>> START DOCUMENT EXCERPT

# Best areas in Bath?



## SCJ (Jan 4, 2009)

Hi all
I posted a question like this elsewhere but it got a bit mixed up with other queries. I am just trying to find out if there are any areas in or near Bath that should be avoided. I would like to live within 20 minutes of the town if possible and I'd like to get an idea of anywhere I should leave alone.


----------



## GoingIn2011 (Jan 11, 2009)

SCJ said:


> Hi all
> I posted a question like this elsewhere but it got a bit mixed up with other queries. I am just trying to find out if there are any areas in or near Bath that should be avoided. I would like to live within 20 minutes of the town if possible and I'd like to get an idea of anywhere I should leave alone.


I don't know Bath that well but from what I understand there aren't too many bad areas. If you have specific areas in mind I can ask my Bathonian friends at work.


----------



## SCJ (Jan 4, 2009)

GoingIn2011 said:


> I don't know Bath that well but from what I understand there aren't too many bad areas. If you have specific areas in mind I can ask my Bathonian friends at work.


Thanks for replying. I have searched properties in my price range and within about 3 miles of Bath and some of the suburbs that come up a bit are Redland Park, Whiteway, Southdown, Peasedown St John, and Twerton. I have no real preference as I don't know the area beyond a few visits to the city itself when I was living in London in the 90's.

Main thing is a safe area to live. Public transport access to Centre of town would be good too.

Thanks again


----------



## tomben (Dec 31, 2008)

SCJ said:


> Hi all
> I posted a question like this elsewhere but it got a bit mixed up with other queries. I am just trying to find out if there are any areas in or near Bath that should be avoided. I would like to live within 20 minutes of the town if possible and I'd like to get an idea of anywhere I should leave alone.


Wiltshire has a combination of some lovely small english market towns and also some larger towns that have suffered from rapid expansion. If commuting is not so much of an issue then avoid the expensive commuter towns along the M4 motorway.

Nice towns within 15 miles or so i think would be Corsham, Marlborough and the larger town of Melksham. 

Places i would prefer to avoid are Calne, Devises & Chippenham.

My opinions are based on having lived in Calne for 11 years.


----------



## haricotvert (Sep 1, 2008)

tomben said:


> Wiltshire has a combination of some lovely small english market towns and also some larger towns that have suffered from rapid expansion. If commuting is not so much of an issue then avoid the expensive commuter towns along the M4 motorway.
> 
> Nice towns within 15 miles or so i think would be Corsham, Marlborough and the larger town of Melksham.
> 
> ...


Tomben....you are definately right about Calne & Chippenham. Melksham is the PITS! It has no good facilities, I know....I had to live there for a while. 

Devizes is very nice indeed and is a lovely market town with plenty of independent shops and a wonderful weekly market. I live near there now in a tiny village.

>> END DOCUMENT EXCERPT
>> START INFORMATION SHOWN

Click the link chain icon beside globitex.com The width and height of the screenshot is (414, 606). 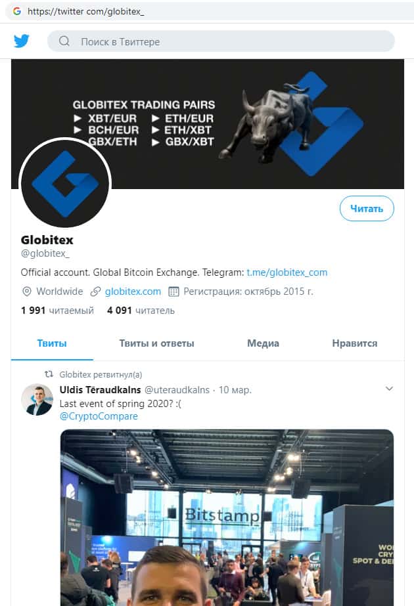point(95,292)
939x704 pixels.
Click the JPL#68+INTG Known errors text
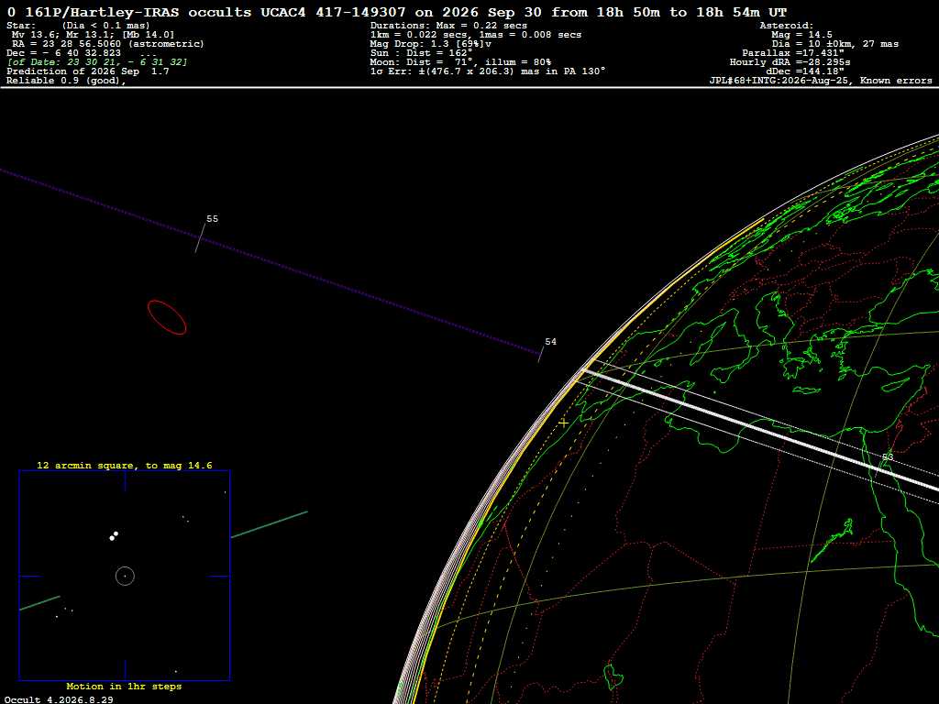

>> END INFORMATION SHOWN

#### PROBLEMS TO SOLVE:
1: In the forum thread about areas near Bath, how many years did tomben live in Calne?
2: Sum up the forum thread about areas near Bath in three sentences.

#### EXERCISE RESULTS:
1: 11 years.

2: A poster asks which areas in or near Bath should be avoided, wanting a safe place within 20 minutes of town with public transport to the center, and lists suburbs such as Whiteway, Southdown, Peasedown St John and Twerton that come up in property searches. One reply says Bath doesn't have many bad areas, and another names Corsham, Marlborough and Melksham as nice towns while advising against Calne, Devizes and Chippenham. A final reply agrees about Calne and Chippenham but calls Melksham the pits and describes Devizes as a lovely market town with independent shops and a weekly market.